P. G. Santos
Publicada

Las claves

El satélite NOAA‑21, fruto de la colaboración entre la NASA y la NOAA, ha registrado las imágenes más detalladas hasta la fecha de la evolución del ciclón Narelle a medida que se intensificaba sobre el mar del Coral y se acercaba a la península del cabo York, en Australia.

El instrumento VIIRS, con su capacidad de escanear tanto en luz visible como en infrarrojo, capturó el ciclón el pasado 19 de marzo cuando ya se había consolidado como un huracán de categoría 5.

Las imágenes muestran un sistema compacto, con densas nubes girando en torno a un ojo claramente definido, comparable a los ciclones más intensos de los últimos años.

Narelle presentaba vientos sostenidos de hasta 233 kilómetros por hora, lo que lo situaba en el escalón más alto de la escala australiana. Por su presión central se ha convertido en el sistema más potente del año en el hemisferio sur.

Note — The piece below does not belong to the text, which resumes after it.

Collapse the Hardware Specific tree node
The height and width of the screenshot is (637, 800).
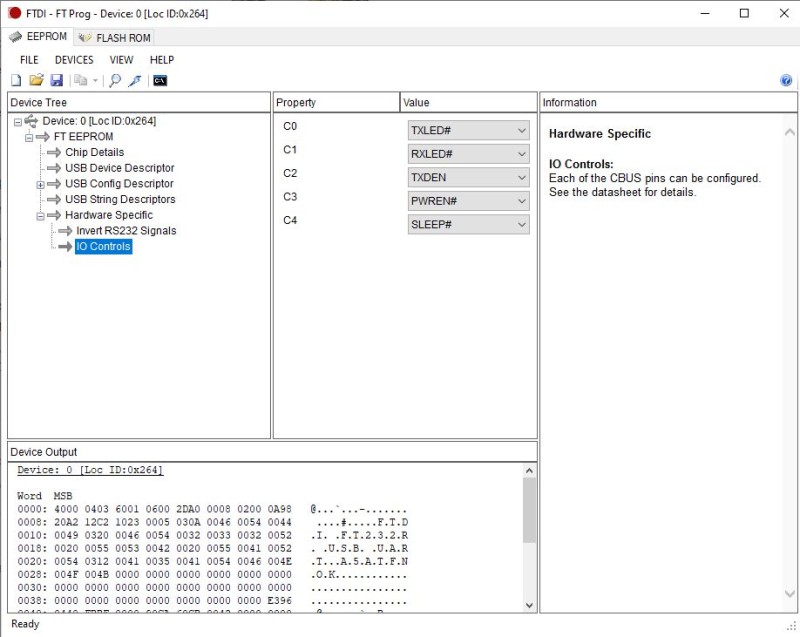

En el momento de la toma, el ojo de Narelle se hallaba a unos 369 kilómetros al noreste de Cairns, trasladándose hacia el oeste a unos 20 kilómetros por hora.

El pronóstico de la oficina de meteorología de Australia indicaba que el centro tocaría la península del cabo York alrededor de las 7:00 de la mañana del 20 de marzo, todavía con fuerza de categoría 4 o 5.

Las autoridades de Queensland advirtieron de rachas de viento "muy destructivas" superiores a 250 km/h en la zona del ojo, con ráfagas de hasta 160 km/h en un área más amplia.

Bajo la trayectoria prevista, quedaban comprendidos pueblos como Coen, Weipa, Aurukun, Lockhart River y Cape Flattery, todos en estado de máxima alerta.

Además del viento, el sistema trae consigo lluvias torrenciales que podrían acumular hasta la mitad de un metro en zonas puntuales, incrementando el riesgo de inundaciones súbitas.

La topografía de la península —con cauces poco profundos y suelos saturados por lluvias previas— multiplica el peligro de colapsos de infraestructuras y cortes de carreteras.

Las observaciones de VIIRS forman parte de una constelación de satélites polares (NOAA‑20, NOAA‑21 y S‑NPP) que permiten monitorizar el ciclo vital de cada ciclón con una frecuencia casi continua.

Esta vigilancia en tiempo casi real ayuda a ajustar modelizaciones y avisos de emergencia, reduciendo el margen de error en la previsión de trayectoria e intensidad.

Narelle se perfila como un caso de estudio de la interacción entre ciclogénesis rápida y calentamiento del océano tropical, en un contexto de temporada austral más activa de lo promedio.

La combinación de imágenes de alta resolución con datos de presión y viento abre la puerta a nuevos modelos de simulación más precisos para futuras temporadas de ciclones.